Que el tiempo pasa inexorablemente es el único parámetro
fijo a tener en cuenta en el guión que describe nuestra vida.
Todo, o casi todo lo demás, puede ser alterado o manipulado.
Debido a esto existen errores que no pueden ser corregidos, ya que la
única posibilidad de eliminarlos sería no haber comenzado
a cometerlos, por lo tanto hay que cargar con ellos toda la vida. Uno
de estos errores que nosotros hemos cometido es el Certamen de curtmetratges
de Ripollet y ahora no lo podemos borrar.
Por todos los medios posibles hemos intentado volver al pasado para
eliminarlos cuando teníamos los primeros contactos con la gente
del Patronat Municipal de Cultura i Joventut pero, como se ha explicado
anteriormente, no se puede volver atrás en el tiempo. Se nos
planteaba entonces un grave problema, nosotros ya queríamos abandonar
el barco, pero el niño había crecido con bastante salud
y no se le podía hacer desaparecer.
Tenemos una edad, ya son muchos años con la historia de los cortometrajes,
concretamente siete años y, para ser sinceros, nos estábamos
empezando a aburrir. Sólo existía una solución
al problema: hacer un traspaso de poderes, y nos pusimos manos a la
obra, sondeando para encontrar nuevos padres adoptivos para la criatura.
La búsqueda fue muy intensa, pero después de muchas noches
sin dormir encontramos a dos entidades capaces de continuar con este
proyecto: Zeluloïde y Club de Rol. Entonces la cuestión
era elegir pero... ¡eureka! Llegamos a una conclusión.
¿Por qué no lo organizan de forma conjunta? Se lo propusimos
y, después de mucho debatirlo, logramos convencerlos, cuando
estaba a punto de cerrarse el plazo de presentación de los proyectos
culturales, para que se hicieran cargo del certamen.

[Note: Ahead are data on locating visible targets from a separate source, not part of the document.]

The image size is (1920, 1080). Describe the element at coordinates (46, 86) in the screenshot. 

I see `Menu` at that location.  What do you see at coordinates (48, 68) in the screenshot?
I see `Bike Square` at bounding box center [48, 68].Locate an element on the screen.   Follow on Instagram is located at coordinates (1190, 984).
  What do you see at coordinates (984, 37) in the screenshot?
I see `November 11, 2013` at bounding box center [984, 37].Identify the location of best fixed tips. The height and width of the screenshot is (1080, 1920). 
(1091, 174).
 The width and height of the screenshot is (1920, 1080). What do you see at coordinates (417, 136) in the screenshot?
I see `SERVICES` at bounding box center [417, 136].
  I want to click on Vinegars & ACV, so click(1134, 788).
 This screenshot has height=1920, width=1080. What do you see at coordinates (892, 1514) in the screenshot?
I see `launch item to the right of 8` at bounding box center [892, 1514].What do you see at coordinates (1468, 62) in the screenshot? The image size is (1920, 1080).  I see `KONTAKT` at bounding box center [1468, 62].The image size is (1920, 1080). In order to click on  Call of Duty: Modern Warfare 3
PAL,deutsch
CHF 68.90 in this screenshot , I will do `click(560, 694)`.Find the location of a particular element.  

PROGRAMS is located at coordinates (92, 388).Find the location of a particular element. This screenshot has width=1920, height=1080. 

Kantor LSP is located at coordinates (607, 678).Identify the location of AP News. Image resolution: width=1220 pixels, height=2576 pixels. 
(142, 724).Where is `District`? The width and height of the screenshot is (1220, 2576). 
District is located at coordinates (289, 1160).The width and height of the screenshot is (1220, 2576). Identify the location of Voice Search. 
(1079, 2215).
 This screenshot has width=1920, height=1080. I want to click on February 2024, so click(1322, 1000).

Fue todo muy intenso.
Bueno, la verdad, nos hemos pasado un poquito de peliculeros, no fue
tan emocionante, pero de tanto ver cortometrajes quizás nuestro
cerebre lo recuerde todo como si fuera una película. En realidad,
llevamos muchos años con esta historia. Después de varios
debates intensos creemos que no podemos seguir con ello y divirtiéndonos
a la vez, que en definitiva es de lo que se trataba cuando empezamos
hace siete años. Pero es una actividad consolidada en la localidad,
con la cual creemos que mucha gente se divierte en verano. Llegamos
a un acuerdo con el Patronat Municipal de Cultura i Joventut de intentar
encontrar a alguien que quisiera continuar con esta tarea. Zeluloïde
y Club de Rol acogieron el proyecto como suyo.
La verdad, se lo agradecemos sinceramente porque nosotros ya estábamos
cansados. Esperamos que se diviertan tanto como nosotros nos hemos divertido,
que con ellos el Certamen de cortometrajes de Ripollet continúe
durante muchos años y que, llegado el momento, cuando se empiecen
a aburrir o consideren que no les interesa seguir encuentren gente joven
para dar el relevo.
Nos despedimos dando las gracias a toda la gente que durante estos años
se ha sentado con nosotros en el patio del Kftí a ver Cortos.